Setting an ethical standard and a goal for a social movement should not be about being popular. It should be about describing an ideal. It should be about standing up to injustice. It should be about answering the question, "what sort of world do I want to live in?" Not only is this process not a popularity contest, it will, in all likelihood, stand to make one very unpopular.

Being respected or seen as an expert within a field will help with the adoption of one’s ideal. Programmers trusted Richards Stallman because he’d written large parts of the very popular programming tools like GNU Emacs and GCC. However, it wasn’t from his experience in programming that this insight into the importance of software freedom stemmed. It was from his desire to be a good, ethical, neighbor and member of a technical community. To this day, most great programmers continue to disagree with Richard.

Second, I’m interested not only in talking about the ability of authors to choose how their works are used but in the rights of readers. You don’t need to have a platinum album under your belt to have an informed and important opinion about how music should be heard, experienced and distributed. Lessig’s current push for a "Read-Write Culture" is very fixated on creators and re-mixers. That’s only one important piece of the community that frames and deals with this problem.

Third, while I agree with Lessig that discussions around definitions of free culture must happen separately in each separate artist community, I see several compelling reasons why a single definition of freedom may be a very good idea both tactically and philosophically. For example, it provides a common rallying cry around which different creative groups can collaborate and it mirrors the common treatment of different types of works in current IP systems. More importantly, there are fundamental similarities between information goods and the way they are created, distributed, and consumed on computers and in digital networks. I’ve highlighted this before in quoting Eben Moglen on the ethics of creating artificial scarcity in goods with zero marginal cost.

As a final note, it’s worth stating that one doesn’t need to feel that all works should be free to support a definition of freedom. Richard Stallman provides a great example of this. Stallman doesn’t think that works of opinion or works that are designed primarily to entertain need to be free. However, he does believe that the term "free" should refer to a fixed set of freedoms so that he can take such a position. Without a definition of "free," a position on what should or should not be "free" is impossible.

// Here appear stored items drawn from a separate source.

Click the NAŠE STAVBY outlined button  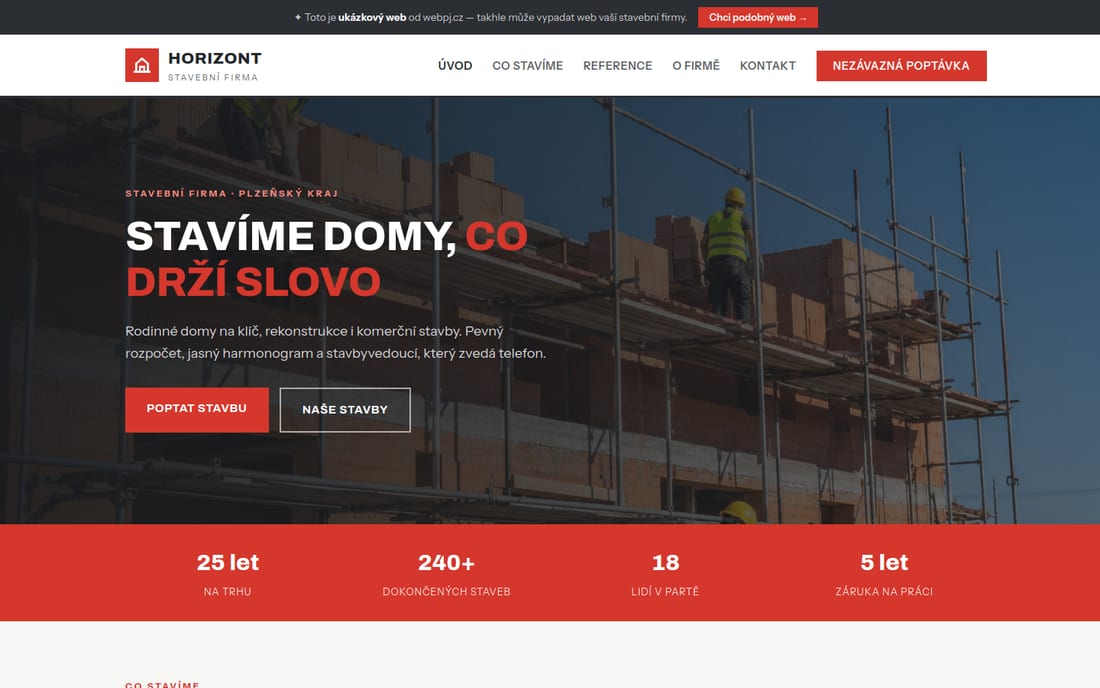pyautogui.click(x=344, y=410)
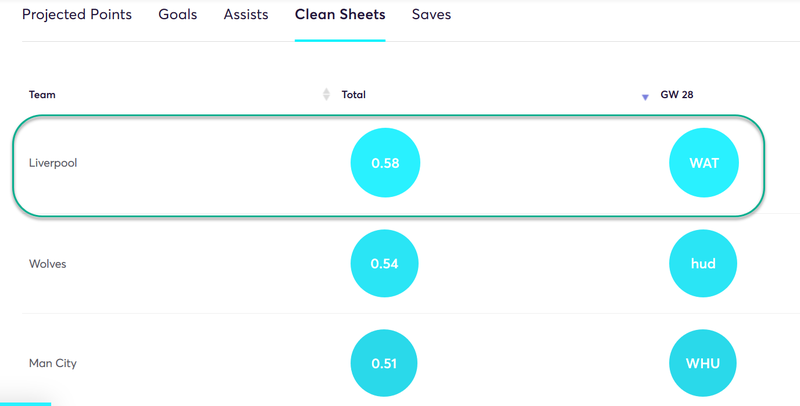The height and width of the screenshot is (406, 800).
Task: Click the highlighted Liverpool row
Action: pyautogui.click(x=389, y=166)
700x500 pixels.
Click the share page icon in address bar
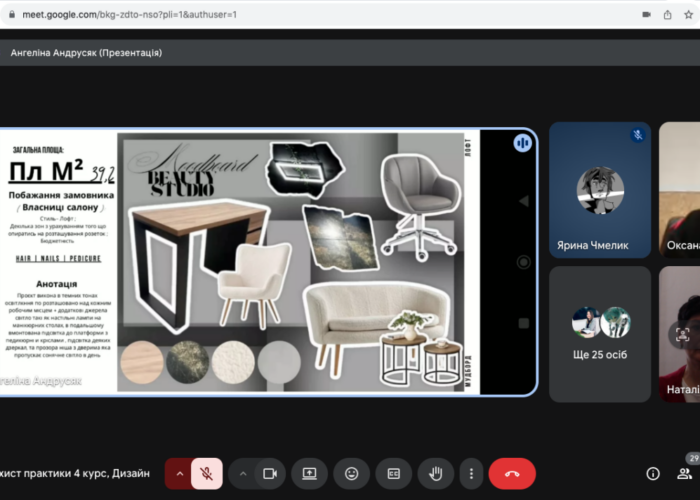pyautogui.click(x=669, y=15)
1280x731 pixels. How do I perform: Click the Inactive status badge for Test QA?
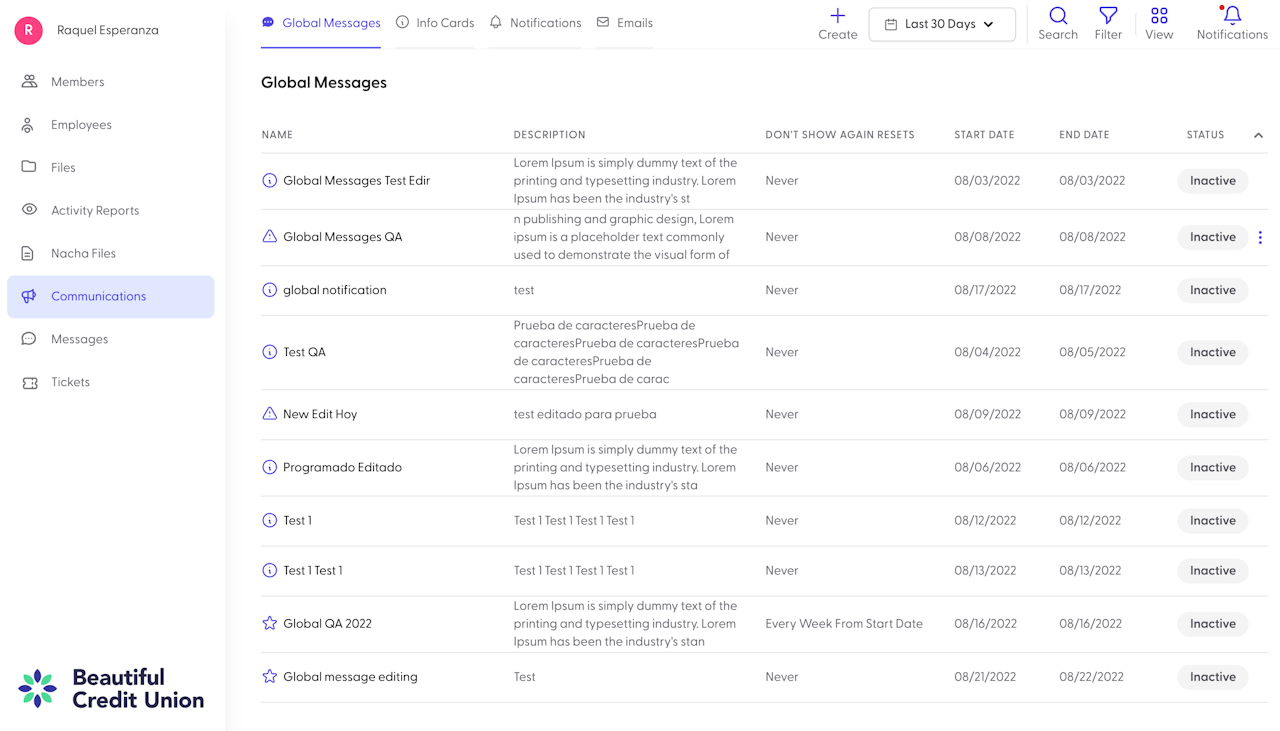(1212, 352)
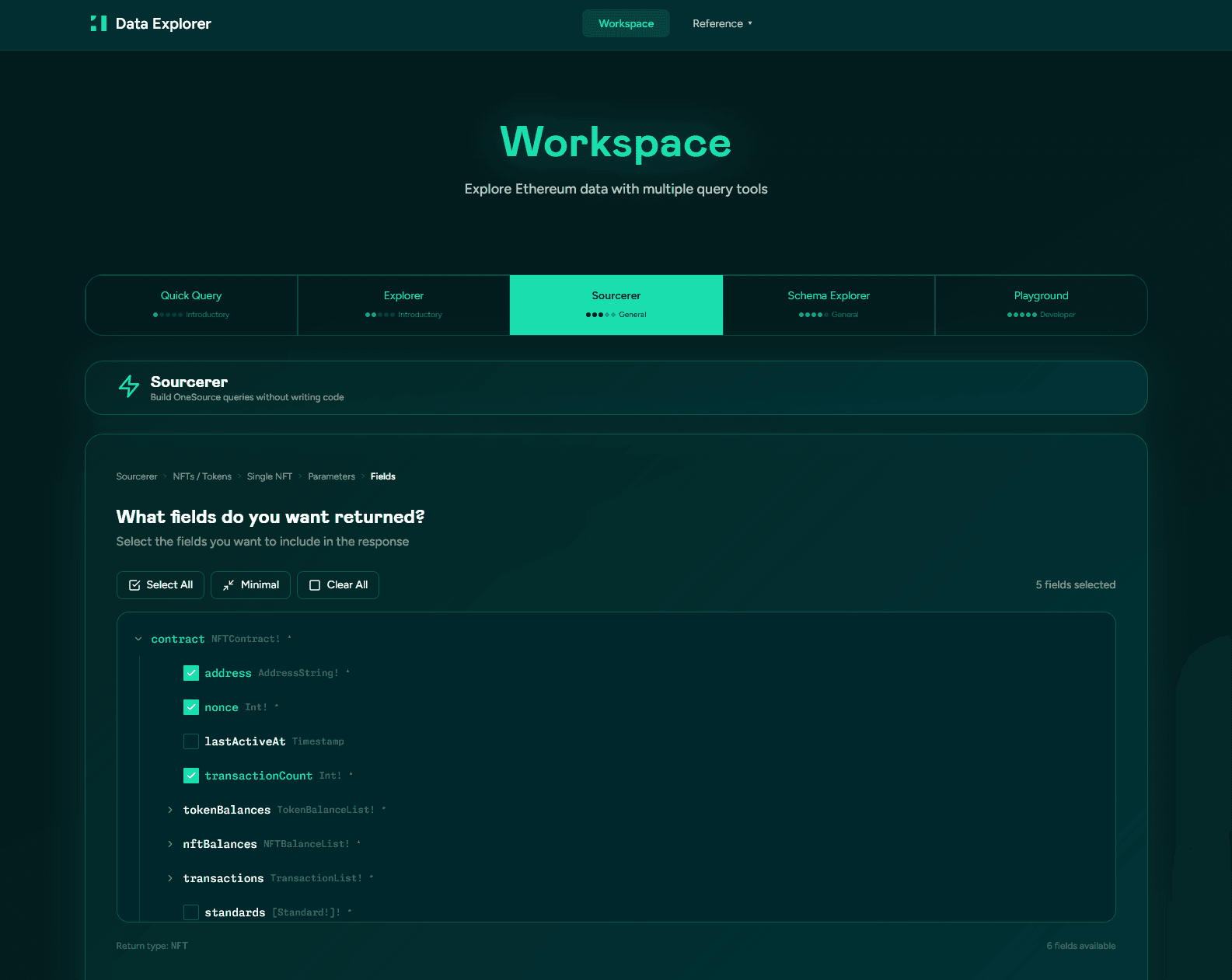Viewport: 1232px width, 980px height.
Task: Uncheck the transactionCount checkbox
Action: [x=191, y=776]
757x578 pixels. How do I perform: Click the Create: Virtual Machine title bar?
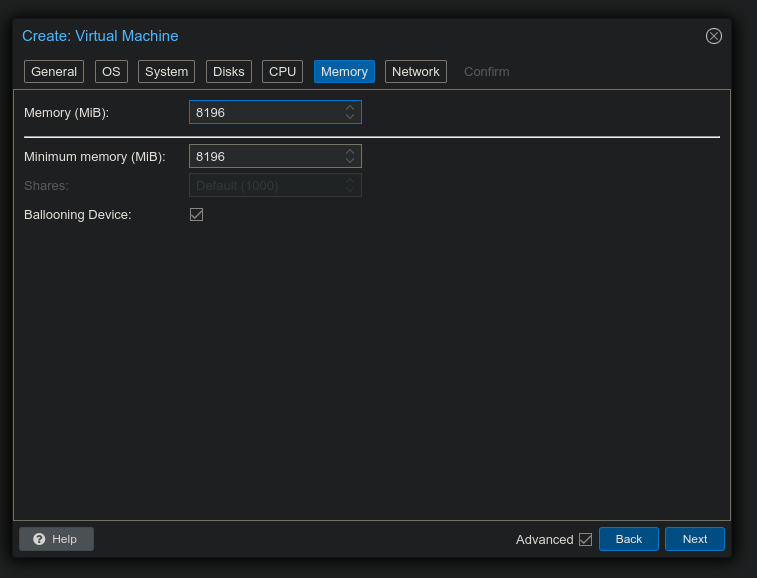(350, 36)
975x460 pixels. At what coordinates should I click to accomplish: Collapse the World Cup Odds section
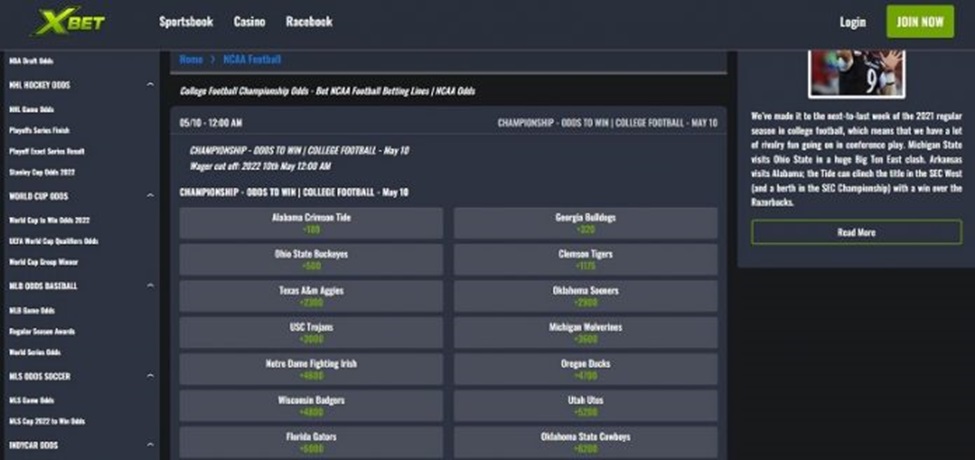(x=150, y=196)
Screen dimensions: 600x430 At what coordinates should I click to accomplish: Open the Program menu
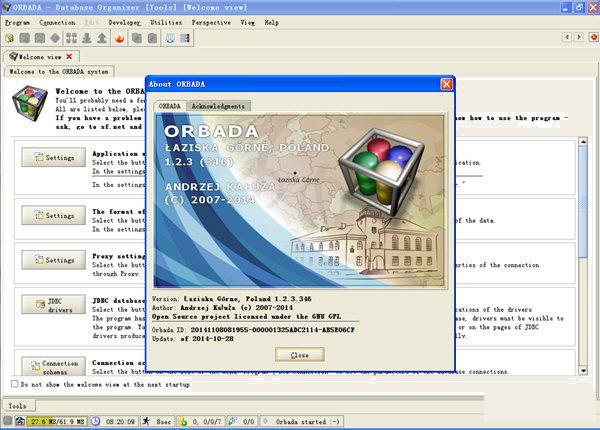pos(17,22)
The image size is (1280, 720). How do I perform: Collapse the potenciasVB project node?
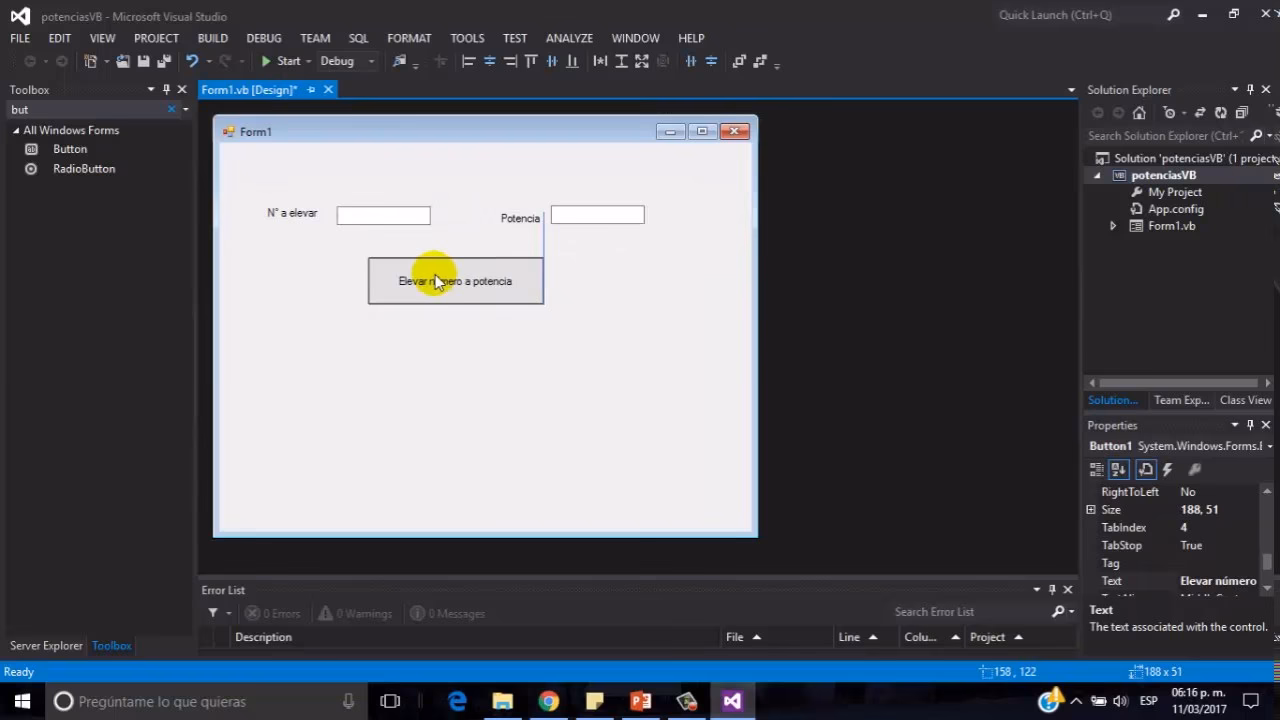[x=1097, y=175]
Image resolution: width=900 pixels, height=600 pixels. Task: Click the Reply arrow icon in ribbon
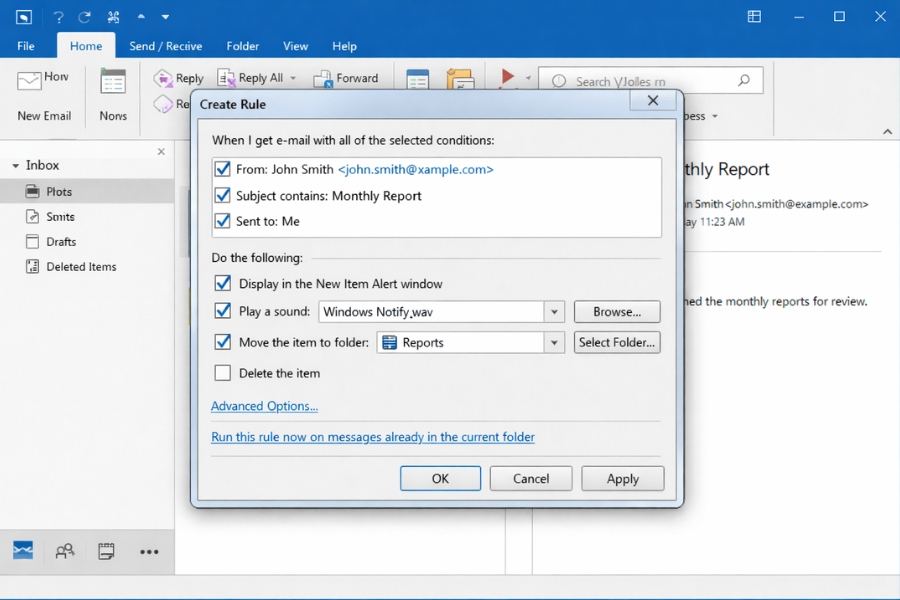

I believe that freedom to distribute and produce information goods like art and content and software are embedded in a set of freedoms and rights for both the producers and consumers. I think that to some degree (and quite probably a less extensive degree), Lessig agrees with this. Unlike Lessig, I don’t believe that one needs extensive expertise in the creation of a particular type of creative good to make true statements about what is ethical or unethical in the production, distribution, and control of it. To use admittedly extreme analogies, you don’t need to be a slave owner (or slave for that matter) to say that slavery is wrong. You don’t need to be a farmer to make arguments against or in favor of vegetarianism or in favor of free range animals. I don’t believe you have to be a technologist to c
laim that certain freedoms to technology are essential. I don’t believe that you need to be an musician (successful or not) to make claims about essential rights to music.

I welcomed the conversations and challenges that Lessig offered and it was encouraging to see agreement on the process of discussion and debate going forward. After the workshop, Lessig suggested that we continue the conversation. I look forward to doing just this in other venues and in other ways.